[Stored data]

⁂

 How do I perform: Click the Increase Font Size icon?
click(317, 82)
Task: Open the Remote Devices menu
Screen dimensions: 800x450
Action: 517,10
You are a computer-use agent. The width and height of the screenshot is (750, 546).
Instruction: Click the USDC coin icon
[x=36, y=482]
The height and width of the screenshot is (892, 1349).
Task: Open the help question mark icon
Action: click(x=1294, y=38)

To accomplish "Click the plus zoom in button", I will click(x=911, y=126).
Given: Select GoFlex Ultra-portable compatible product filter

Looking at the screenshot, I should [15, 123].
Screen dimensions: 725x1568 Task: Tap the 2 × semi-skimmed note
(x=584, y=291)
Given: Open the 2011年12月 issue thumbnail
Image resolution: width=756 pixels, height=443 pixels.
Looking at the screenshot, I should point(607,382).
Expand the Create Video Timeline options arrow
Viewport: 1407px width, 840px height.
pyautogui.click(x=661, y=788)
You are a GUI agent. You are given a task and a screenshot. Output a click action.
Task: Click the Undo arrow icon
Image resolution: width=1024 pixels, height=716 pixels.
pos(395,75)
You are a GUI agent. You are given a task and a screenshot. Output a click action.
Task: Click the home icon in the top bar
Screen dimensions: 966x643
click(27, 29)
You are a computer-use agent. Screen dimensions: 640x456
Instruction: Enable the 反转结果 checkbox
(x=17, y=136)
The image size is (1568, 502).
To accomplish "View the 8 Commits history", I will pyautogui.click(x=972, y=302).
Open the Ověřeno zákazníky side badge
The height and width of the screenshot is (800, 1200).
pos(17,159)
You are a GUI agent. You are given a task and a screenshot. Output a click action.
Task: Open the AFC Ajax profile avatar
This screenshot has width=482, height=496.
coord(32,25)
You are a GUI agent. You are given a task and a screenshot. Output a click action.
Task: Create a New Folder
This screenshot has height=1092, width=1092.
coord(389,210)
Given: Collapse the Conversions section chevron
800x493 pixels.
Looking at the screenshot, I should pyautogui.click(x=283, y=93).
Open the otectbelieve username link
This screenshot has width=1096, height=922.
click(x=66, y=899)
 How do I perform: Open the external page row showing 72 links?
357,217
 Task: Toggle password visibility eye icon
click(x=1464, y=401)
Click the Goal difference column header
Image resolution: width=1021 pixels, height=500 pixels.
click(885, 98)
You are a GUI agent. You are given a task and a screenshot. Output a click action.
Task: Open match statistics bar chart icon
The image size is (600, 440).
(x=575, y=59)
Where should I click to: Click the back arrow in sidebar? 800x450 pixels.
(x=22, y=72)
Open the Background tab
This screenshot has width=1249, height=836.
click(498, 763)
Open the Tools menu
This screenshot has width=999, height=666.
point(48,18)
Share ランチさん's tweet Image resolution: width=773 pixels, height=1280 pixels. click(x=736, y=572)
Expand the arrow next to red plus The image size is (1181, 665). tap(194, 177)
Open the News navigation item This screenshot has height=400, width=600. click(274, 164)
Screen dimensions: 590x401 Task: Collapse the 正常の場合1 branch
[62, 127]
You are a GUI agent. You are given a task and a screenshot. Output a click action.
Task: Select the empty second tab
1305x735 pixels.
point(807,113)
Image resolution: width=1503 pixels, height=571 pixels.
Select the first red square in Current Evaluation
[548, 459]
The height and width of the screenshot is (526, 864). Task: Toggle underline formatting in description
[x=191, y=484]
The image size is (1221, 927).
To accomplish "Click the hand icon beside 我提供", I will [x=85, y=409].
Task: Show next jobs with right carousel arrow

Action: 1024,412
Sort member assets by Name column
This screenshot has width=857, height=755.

⁂

Required work:
Only the lines above from the line containing "Task: Open the AFC Ajax profile avatar" through the line containing "Open the News" should be retyped, exactly and with both ends included.

Response:
Task: Open the AFC Ajax profile avatar
This screenshot has width=482, height=496.
coord(32,25)
You are a GUI agent. You are given a task and a screenshot. Output a click action.
Task: Create a New Folder
This screenshot has height=1092, width=1092.
coord(389,210)
Given: Collapse the Conversions section chevron
800x493 pixels.
Looking at the screenshot, I should pyautogui.click(x=283, y=93).
Open the otectbelieve username link
This screenshot has width=1096, height=922.
click(x=66, y=899)
 How do I perform: Open the external page row showing 72 links?
357,217
 Task: Toggle password visibility eye icon
click(x=1464, y=401)
Click the Goal difference column header
Image resolution: width=1021 pixels, height=500 pixels.
click(885, 98)
You are a GUI agent. You are given a task and a screenshot. Output a click action.
Task: Open match statistics bar chart icon
The image size is (600, 440).
(x=575, y=59)
Where should I click to: Click the back arrow in sidebar? 800x450 pixels.
(x=22, y=72)
Open the Background tab
This screenshot has width=1249, height=836.
click(498, 763)
Open the Tools menu
This screenshot has width=999, height=666.
point(48,18)
Share ランチさん's tweet Image resolution: width=773 pixels, height=1280 pixels. click(x=736, y=572)
Expand the arrow next to red plus The image size is (1181, 665). tap(194, 177)
Open the News navigation item This screenshot has height=400, width=600. click(274, 164)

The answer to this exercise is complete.